UNM Closes Bachelors and Graduate Center in Taos

By: Contributor
19 April, 2016

4/19/16

Dear Provost,

On March 30 I received a “communiqué” with a bold subhead from the Provost: “Why Humans, Humanity, and the Humanities are necessary…” As an instructor, who teaches the craft of writing and revision as well as thinking and reading in the Taos Bachelors and Graduate program, I had high hopes for encouragement from the Provost. But as I read the “blog,” I heard conventional arguments and praise for AI and high tech but little in the way of an argument for support of the humanities.

Toward the end of the piece a sentence mentioned the humanities, “…rather than idolizing Silicon Valley and its technical prowess, we do better by learning from Florence and its more complete model of innovation in the sciences, arts, and the humanities.” But the writer said little about the “humanities.” The implied promise between writer and reader was unfulfilled.

Similarly, the secrecy surrounding decisions re: the “extended university” and abrupt cancellation of the service “centers” leaves students, faculty, and employees unfulfilled. As points of enlightened departure for rural students on their educational journey the Taos center under the guidance of operations manager Mary Lutz fulfilled an unusual mission, supporting our program and finding accommodation from various UNM departments as Arts and Sciences squeezed us out.

We faculty members engaged in creating an academic environment that accommodated traditional residents of Taos Pueblo, Hispanic villagers, and Anglo refugees from the mainstream. Many of our native students are first generation college attendees. Our newcomer students are returning to university to renew themselves and their lives. The average age of my students is about 40 years plus I usually have a complement of senior citizens.

My colleagues up here have engaged in a unique collaboration of stimulating consciousness and the concern for mental and physical health while offering sessions on meditation and creative expression. At the same time I served in a more traditional capacity, emphasizing the wonders of the Greco-Roman/Judeo-Christian texts, the craft of writing and revision, or courses in “identity” and the history of Southwestern ideas per the books written about the homeland of the students.
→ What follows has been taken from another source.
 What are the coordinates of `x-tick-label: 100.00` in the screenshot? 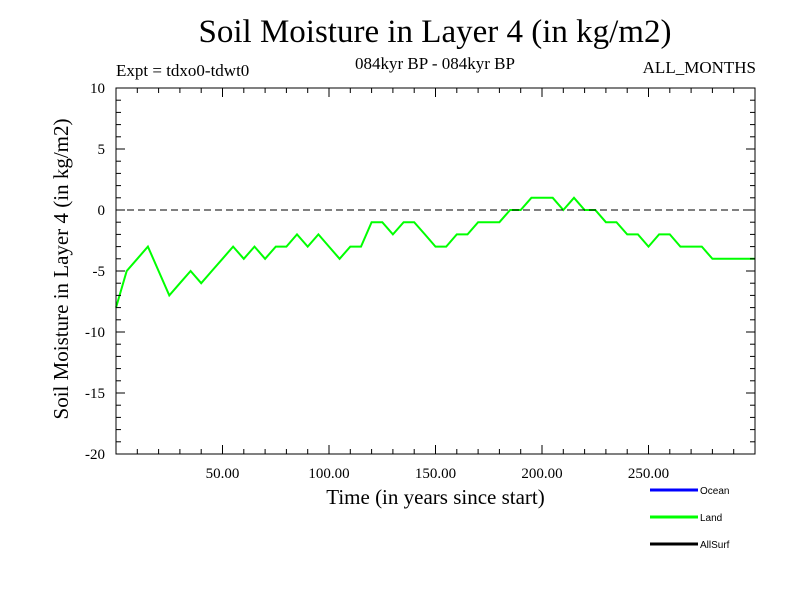 It's located at (328, 474).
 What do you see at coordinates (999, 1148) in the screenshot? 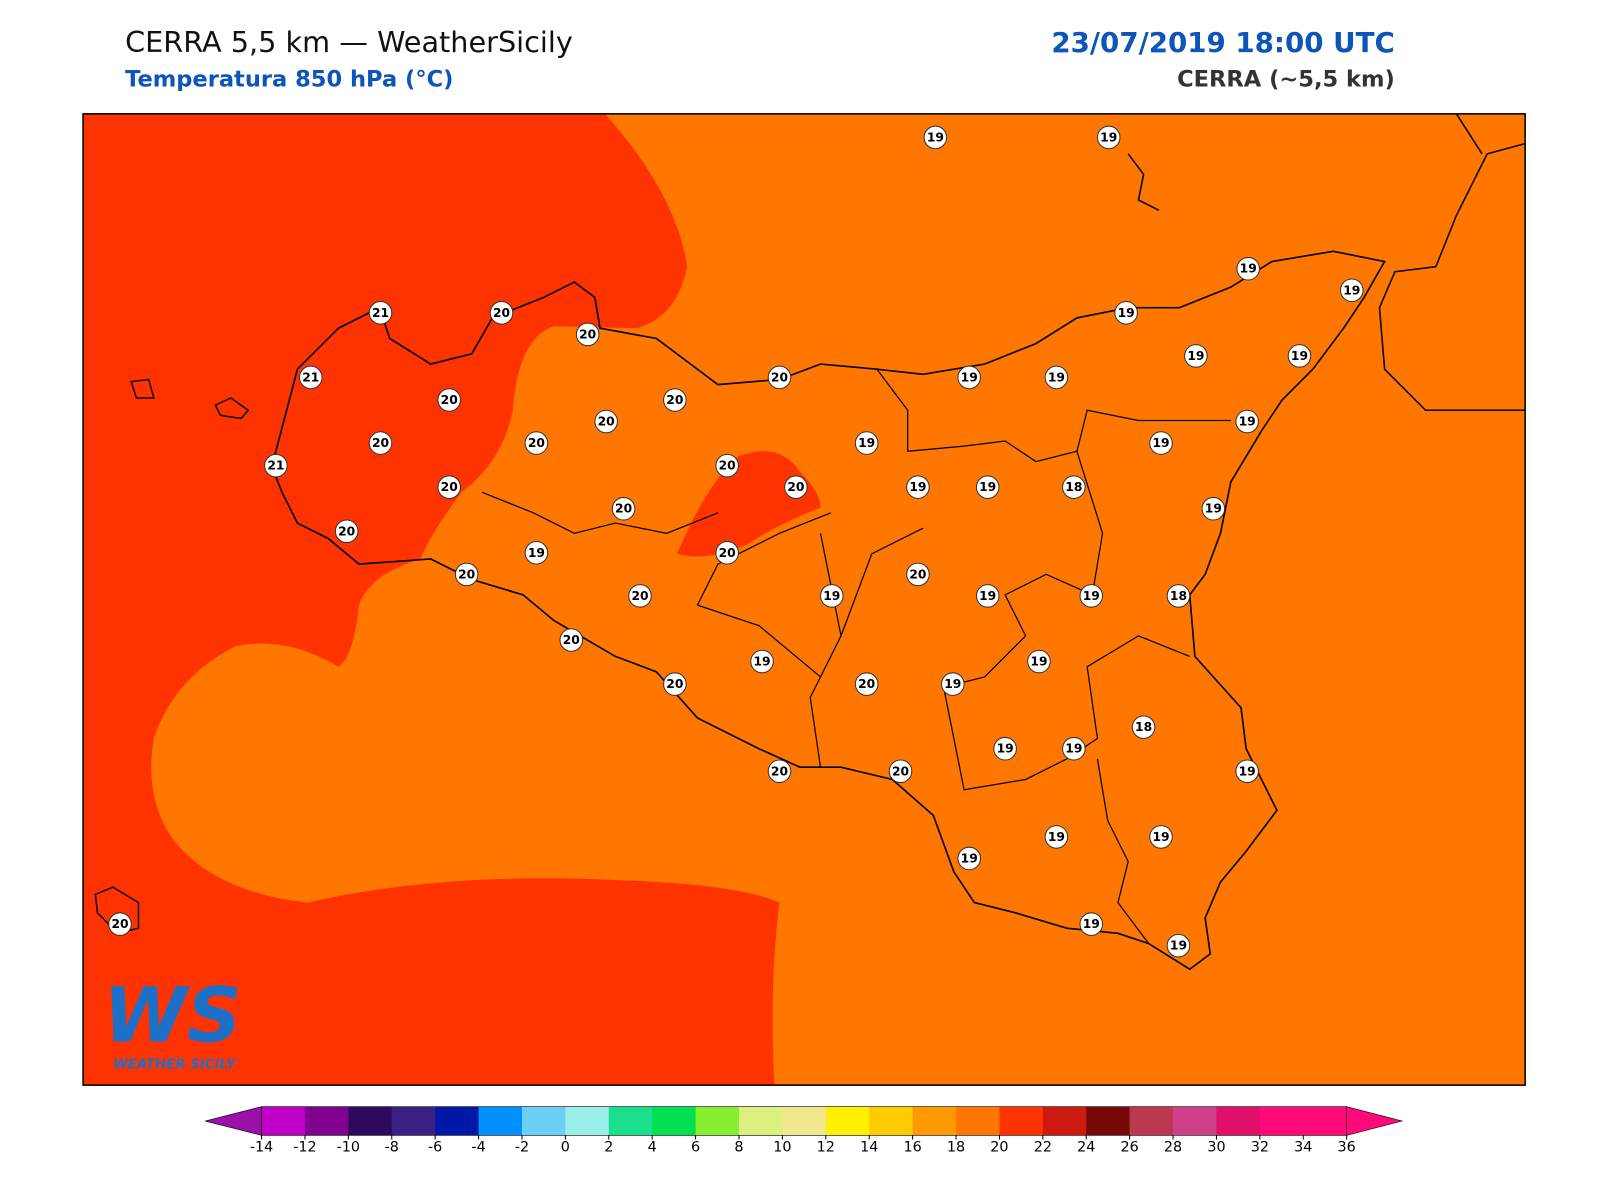
I see `colorbar-tick-label: 20` at bounding box center [999, 1148].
I dare say we all learned much from our students, who embody the history and culture of this community and who aspire to synthesize experience and education in accommodating themselves to the contemporary challenges of living in this world as human beings. One cannot substitute “online” education and the imposition of technology for the lively discussion of ideas, a discussion as old as the ancient traditions seen in the work that manifests the human spirit, whether initiated by Plato and Marcus Aurelius or renewed in the work of 20th Century existentialists.

When you see a student’s eyes light up in class or call on a shy learner who gains confidence not only in speaking but in writing down his or her responses as an Emersonian “mind thinking,” one realizes the value of teaching. Surely, Emerson would praise the students who pick up the challenge set forth in “ The American Scholar.”

My students learned to enjoy and take issue with the history of ideas posed by contemporary scholars and writers such as Hampton Sides “Blood and Thunder,” Dave Stuart’s “Anasazi America,” Sylvia Rodriguez’s ““Acequia: Water Sharing, Sanctity and Place, ”R. C. Gordon-McCutchan’s “The Taos Indians and the Battle for Blue Lake,” and George Sanchez’s “Forgotten People.”

I have nothing but gratitude for the opportunity to present in seminar fashion and engage in the Socratic method with my students here at UNM Taos in the Bisttram studio adjacent to UNM’s Harwood Museum of Art. On the other hand I am much chagrinned at the abrupt way in which administrators abruptly and rudely terminated a twenty-year program with a dedicated staff. We understand the constraints of budgets but creative alternatives were not examined.

Now, by its own policies, UNM has contributed to decreased enrollment and the erosion of political support in terms of budget up here in El Norte. Our students are scrambling for alternatives themselves at New Mexico Highlands University and at Adams State in Colorado. We in Taos are survivalists and we shall lobby our legislators. Still, thanks for a terrific ride.